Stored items
+ + +

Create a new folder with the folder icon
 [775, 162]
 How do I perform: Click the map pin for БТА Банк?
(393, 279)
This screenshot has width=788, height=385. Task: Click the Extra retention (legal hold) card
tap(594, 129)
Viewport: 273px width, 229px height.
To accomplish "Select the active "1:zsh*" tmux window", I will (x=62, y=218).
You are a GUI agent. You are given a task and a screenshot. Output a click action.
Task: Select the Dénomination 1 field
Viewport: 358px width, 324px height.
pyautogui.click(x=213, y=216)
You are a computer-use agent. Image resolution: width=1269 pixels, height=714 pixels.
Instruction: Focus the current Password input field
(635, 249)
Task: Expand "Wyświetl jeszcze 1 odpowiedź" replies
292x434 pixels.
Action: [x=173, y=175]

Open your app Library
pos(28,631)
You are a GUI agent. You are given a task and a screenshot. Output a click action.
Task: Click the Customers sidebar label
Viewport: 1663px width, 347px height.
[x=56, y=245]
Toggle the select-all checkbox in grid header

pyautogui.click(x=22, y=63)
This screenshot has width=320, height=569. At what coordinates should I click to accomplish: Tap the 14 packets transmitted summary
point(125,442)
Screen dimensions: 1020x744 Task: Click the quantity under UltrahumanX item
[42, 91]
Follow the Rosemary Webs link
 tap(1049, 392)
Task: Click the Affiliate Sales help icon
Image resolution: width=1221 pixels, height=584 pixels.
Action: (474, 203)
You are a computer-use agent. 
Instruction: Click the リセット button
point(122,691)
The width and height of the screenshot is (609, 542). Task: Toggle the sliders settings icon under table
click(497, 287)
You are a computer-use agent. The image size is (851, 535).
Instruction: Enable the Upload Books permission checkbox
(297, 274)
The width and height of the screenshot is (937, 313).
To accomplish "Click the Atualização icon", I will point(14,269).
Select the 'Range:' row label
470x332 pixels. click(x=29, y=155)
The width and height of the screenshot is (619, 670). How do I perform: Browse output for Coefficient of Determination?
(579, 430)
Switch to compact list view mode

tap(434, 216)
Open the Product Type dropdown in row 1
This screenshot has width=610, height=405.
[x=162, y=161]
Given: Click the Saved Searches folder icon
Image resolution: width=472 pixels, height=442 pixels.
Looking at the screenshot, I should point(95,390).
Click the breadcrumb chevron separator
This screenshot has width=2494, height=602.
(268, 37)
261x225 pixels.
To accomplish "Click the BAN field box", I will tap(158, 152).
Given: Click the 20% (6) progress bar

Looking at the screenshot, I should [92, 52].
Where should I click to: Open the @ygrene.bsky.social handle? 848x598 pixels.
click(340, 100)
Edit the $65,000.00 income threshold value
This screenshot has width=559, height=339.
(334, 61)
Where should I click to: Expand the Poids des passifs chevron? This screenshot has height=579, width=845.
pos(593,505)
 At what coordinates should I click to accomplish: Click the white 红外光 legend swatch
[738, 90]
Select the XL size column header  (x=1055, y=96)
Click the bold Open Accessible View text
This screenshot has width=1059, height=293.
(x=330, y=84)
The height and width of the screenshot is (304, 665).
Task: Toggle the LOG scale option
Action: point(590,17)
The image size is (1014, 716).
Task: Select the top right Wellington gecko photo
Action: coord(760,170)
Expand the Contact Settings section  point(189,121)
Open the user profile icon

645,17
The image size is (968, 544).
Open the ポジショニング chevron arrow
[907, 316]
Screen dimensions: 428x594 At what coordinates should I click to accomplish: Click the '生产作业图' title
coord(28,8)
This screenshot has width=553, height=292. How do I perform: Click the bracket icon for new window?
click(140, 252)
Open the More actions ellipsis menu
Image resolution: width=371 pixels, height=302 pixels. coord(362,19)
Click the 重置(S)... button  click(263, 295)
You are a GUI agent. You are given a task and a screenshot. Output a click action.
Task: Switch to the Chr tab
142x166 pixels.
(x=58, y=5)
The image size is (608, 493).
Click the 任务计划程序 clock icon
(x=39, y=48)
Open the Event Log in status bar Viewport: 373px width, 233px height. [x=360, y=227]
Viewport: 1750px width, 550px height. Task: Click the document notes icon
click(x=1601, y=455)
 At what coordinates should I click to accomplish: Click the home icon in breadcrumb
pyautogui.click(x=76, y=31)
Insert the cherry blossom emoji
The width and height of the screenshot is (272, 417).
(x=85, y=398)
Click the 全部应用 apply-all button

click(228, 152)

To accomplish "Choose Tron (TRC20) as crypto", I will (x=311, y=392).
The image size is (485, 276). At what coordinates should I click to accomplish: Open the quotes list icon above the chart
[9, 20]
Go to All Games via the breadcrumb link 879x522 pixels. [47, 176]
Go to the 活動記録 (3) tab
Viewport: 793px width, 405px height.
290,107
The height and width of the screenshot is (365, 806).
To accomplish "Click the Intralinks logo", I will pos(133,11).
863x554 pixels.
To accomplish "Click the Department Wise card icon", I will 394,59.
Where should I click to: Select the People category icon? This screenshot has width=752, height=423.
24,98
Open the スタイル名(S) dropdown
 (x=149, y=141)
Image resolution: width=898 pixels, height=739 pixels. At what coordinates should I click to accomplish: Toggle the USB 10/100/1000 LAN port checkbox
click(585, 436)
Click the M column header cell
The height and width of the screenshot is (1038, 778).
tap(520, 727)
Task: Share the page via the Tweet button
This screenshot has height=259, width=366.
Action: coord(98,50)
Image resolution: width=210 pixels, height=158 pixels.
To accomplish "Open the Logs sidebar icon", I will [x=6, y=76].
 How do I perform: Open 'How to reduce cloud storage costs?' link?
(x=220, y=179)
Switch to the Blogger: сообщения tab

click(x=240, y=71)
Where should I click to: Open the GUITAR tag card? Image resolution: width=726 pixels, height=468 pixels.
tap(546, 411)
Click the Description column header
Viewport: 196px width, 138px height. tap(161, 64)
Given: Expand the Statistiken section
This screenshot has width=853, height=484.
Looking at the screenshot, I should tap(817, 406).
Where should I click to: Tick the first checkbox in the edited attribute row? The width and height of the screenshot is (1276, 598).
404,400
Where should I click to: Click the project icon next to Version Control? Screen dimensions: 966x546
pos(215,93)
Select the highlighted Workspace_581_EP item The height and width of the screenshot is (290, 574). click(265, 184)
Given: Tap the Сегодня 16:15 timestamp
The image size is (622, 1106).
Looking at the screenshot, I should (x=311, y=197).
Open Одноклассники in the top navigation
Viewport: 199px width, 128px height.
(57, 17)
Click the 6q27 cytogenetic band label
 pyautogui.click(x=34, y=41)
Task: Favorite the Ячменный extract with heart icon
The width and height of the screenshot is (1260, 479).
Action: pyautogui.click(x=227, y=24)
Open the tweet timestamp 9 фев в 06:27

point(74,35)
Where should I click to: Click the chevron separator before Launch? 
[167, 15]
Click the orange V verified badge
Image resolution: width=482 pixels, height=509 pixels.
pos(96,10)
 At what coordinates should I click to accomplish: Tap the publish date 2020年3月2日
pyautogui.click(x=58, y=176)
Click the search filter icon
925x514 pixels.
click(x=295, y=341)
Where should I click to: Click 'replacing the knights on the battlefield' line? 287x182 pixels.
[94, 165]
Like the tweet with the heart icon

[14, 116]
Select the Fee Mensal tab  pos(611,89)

+ + +

◆ About this task ◆
Exactly as they appear, restate all of the entries.

◆ Exercise solution ◆
Create a new folder with the folder icon
 [775, 162]
 How do I perform: Click the map pin for БТА Банк?
(393, 279)
This screenshot has width=788, height=385. Task: Click the Extra retention (legal hold) card
tap(594, 129)
Viewport: 273px width, 229px height.
To accomplish "Select the active "1:zsh*" tmux window", I will (x=62, y=218).
You are a GUI agent. You are given a task and a screenshot. Output a click action.
Task: Select the Dénomination 1 field
Viewport: 358px width, 324px height.
pyautogui.click(x=213, y=216)
You are a computer-use agent. Image resolution: width=1269 pixels, height=714 pixels.
Instruction: Focus the current Password input field
(635, 249)
Task: Expand "Wyświetl jeszcze 1 odpowiedź" replies
292x434 pixels.
Action: [x=173, y=175]

Open your app Library
pos(28,631)
You are a GUI agent. You are given a task and a screenshot. Output a click action.
Task: Click the Customers sidebar label
Viewport: 1663px width, 347px height.
[x=56, y=245]
Toggle the select-all checkbox in grid header

pyautogui.click(x=22, y=63)
This screenshot has width=320, height=569. At what coordinates should I click to accomplish: Tap the 14 packets transmitted summary
point(125,442)
Screen dimensions: 1020x744 Task: Click the quantity under UltrahumanX item
[42, 91]
Follow the Rosemary Webs link
 tap(1049, 392)
Task: Click the Affiliate Sales help icon
Image resolution: width=1221 pixels, height=584 pixels.
Action: (474, 203)
You are a computer-use agent. 
Instruction: Click the リセット button
point(122,691)
The width and height of the screenshot is (609, 542). Task: Toggle the sliders settings icon under table
click(497, 287)
You are a computer-use agent. The image size is (851, 535).
Instruction: Enable the Upload Books permission checkbox
(297, 274)
The width and height of the screenshot is (937, 313).
To accomplish "Click the Atualização icon", I will point(14,269).
Select the 'Range:' row label
470x332 pixels. click(x=29, y=155)
The width and height of the screenshot is (619, 670). How do I perform: Browse output for Coefficient of Determination?
(579, 430)
Switch to compact list view mode

tap(434, 216)
Open the Product Type dropdown in row 1
This screenshot has width=610, height=405.
[x=162, y=161]
Given: Click the Saved Searches folder icon
Image resolution: width=472 pixels, height=442 pixels.
Looking at the screenshot, I should point(95,390).
Click the breadcrumb chevron separator
This screenshot has width=2494, height=602.
(268, 37)
261x225 pixels.
To accomplish "Click the BAN field box", I will tap(158, 152).
Given: Click the 20% (6) progress bar

Looking at the screenshot, I should [92, 52].
Where should I click to: Open the @ygrene.bsky.social handle? 848x598 pixels.
click(340, 100)
Edit the $65,000.00 income threshold value
This screenshot has width=559, height=339.
(334, 61)
Where should I click to: Expand the Poids des passifs chevron? This screenshot has height=579, width=845.
pos(593,505)
 At what coordinates should I click to accomplish: Click the white 红外光 legend swatch
[738, 90]
Select the XL size column header  (x=1055, y=96)
Click the bold Open Accessible View text
This screenshot has width=1059, height=293.
(x=330, y=84)
The height and width of the screenshot is (304, 665).
Task: Toggle the LOG scale option
Action: point(590,17)
The image size is (1014, 716).
Task: Select the top right Wellington gecko photo
Action: coord(760,170)
Expand the Contact Settings section  point(189,121)
Open the user profile icon

645,17
The image size is (968, 544).
Open the ポジショニング chevron arrow
[907, 316]
Screen dimensions: 428x594 At what coordinates should I click to accomplish: Click the '生产作业图' title
coord(28,8)
This screenshot has width=553, height=292. How do I perform: Click the bracket icon for new window?
click(140, 252)
Open the More actions ellipsis menu
Image resolution: width=371 pixels, height=302 pixels. coord(362,19)
Click the 重置(S)... button  click(263, 295)
You are a GUI agent. You are given a task and a screenshot. Output a click action.
Task: Switch to the Chr tab
142x166 pixels.
(x=58, y=5)
The image size is (608, 493).
Click the 任务计划程序 clock icon
(x=39, y=48)
Open the Event Log in status bar Viewport: 373px width, 233px height. [x=360, y=227]
Viewport: 1750px width, 550px height. Task: Click the document notes icon
click(x=1601, y=455)
 At what coordinates should I click to accomplish: Click the home icon in breadcrumb
pyautogui.click(x=76, y=31)
Insert the cherry blossom emoji
The width and height of the screenshot is (272, 417).
(x=85, y=398)
Click the 全部应用 apply-all button

click(228, 152)

To accomplish "Choose Tron (TRC20) as crypto", I will (x=311, y=392).
The image size is (485, 276). At what coordinates should I click to accomplish: Open the quotes list icon above the chart
[9, 20]
Go to All Games via the breadcrumb link 879x522 pixels. [47, 176]
Go to the 活動記録 (3) tab
Viewport: 793px width, 405px height.
290,107
The height and width of the screenshot is (365, 806).
To accomplish "Click the Intralinks logo", I will pos(133,11).
863x554 pixels.
To accomplish "Click the Department Wise card icon", I will 394,59.
Where should I click to: Select the People category icon? This screenshot has width=752, height=423.
24,98
Open the スタイル名(S) dropdown
 (x=149, y=141)
Image resolution: width=898 pixels, height=739 pixels. At what coordinates should I click to accomplish: Toggle the USB 10/100/1000 LAN port checkbox
click(585, 436)
Click the M column header cell
The height and width of the screenshot is (1038, 778).
tap(520, 727)
Task: Share the page via the Tweet button
This screenshot has height=259, width=366.
Action: coord(98,50)
Image resolution: width=210 pixels, height=158 pixels.
To accomplish "Open the Logs sidebar icon", I will [x=6, y=76].
 How do I perform: Open 'How to reduce cloud storage costs?' link?
(x=220, y=179)
Switch to the Blogger: сообщения tab

click(x=240, y=71)
Where should I click to: Open the GUITAR tag card? Image resolution: width=726 pixels, height=468 pixels.
tap(546, 411)
Click the Description column header
Viewport: 196px width, 138px height. tap(161, 64)
Given: Expand the Statistiken section
This screenshot has width=853, height=484.
Looking at the screenshot, I should tap(817, 406).
Where should I click to: Tick the first checkbox in the edited attribute row? The width and height of the screenshot is (1276, 598).
404,400
Where should I click to: Click the project icon next to Version Control? Screen dimensions: 966x546
pos(215,93)
Select the highlighted Workspace_581_EP item The height and width of the screenshot is (290, 574). click(265, 184)
Given: Tap the Сегодня 16:15 timestamp
The image size is (622, 1106).
Looking at the screenshot, I should (x=311, y=197).
Open Одноклассники in the top navigation
Viewport: 199px width, 128px height.
(57, 17)
Click the 6q27 cytogenetic band label
 pyautogui.click(x=34, y=41)
Task: Favorite the Ячменный extract with heart icon
The width and height of the screenshot is (1260, 479).
Action: pyautogui.click(x=227, y=24)
Open the tweet timestamp 9 фев в 06:27

point(74,35)
Where should I click to: Click the chevron separator before Launch? 
[167, 15]
Click the orange V verified badge
Image resolution: width=482 pixels, height=509 pixels.
pos(96,10)
 At what coordinates should I click to accomplish: Tap the publish date 2020年3月2日
pyautogui.click(x=58, y=176)
Click the search filter icon
925x514 pixels.
click(x=295, y=341)
Where should I click to: Click 'replacing the knights on the battlefield' line? 287x182 pixels.
[94, 165]
Like the tweet with the heart icon

[14, 116]
Select the Fee Mensal tab  pos(611,89)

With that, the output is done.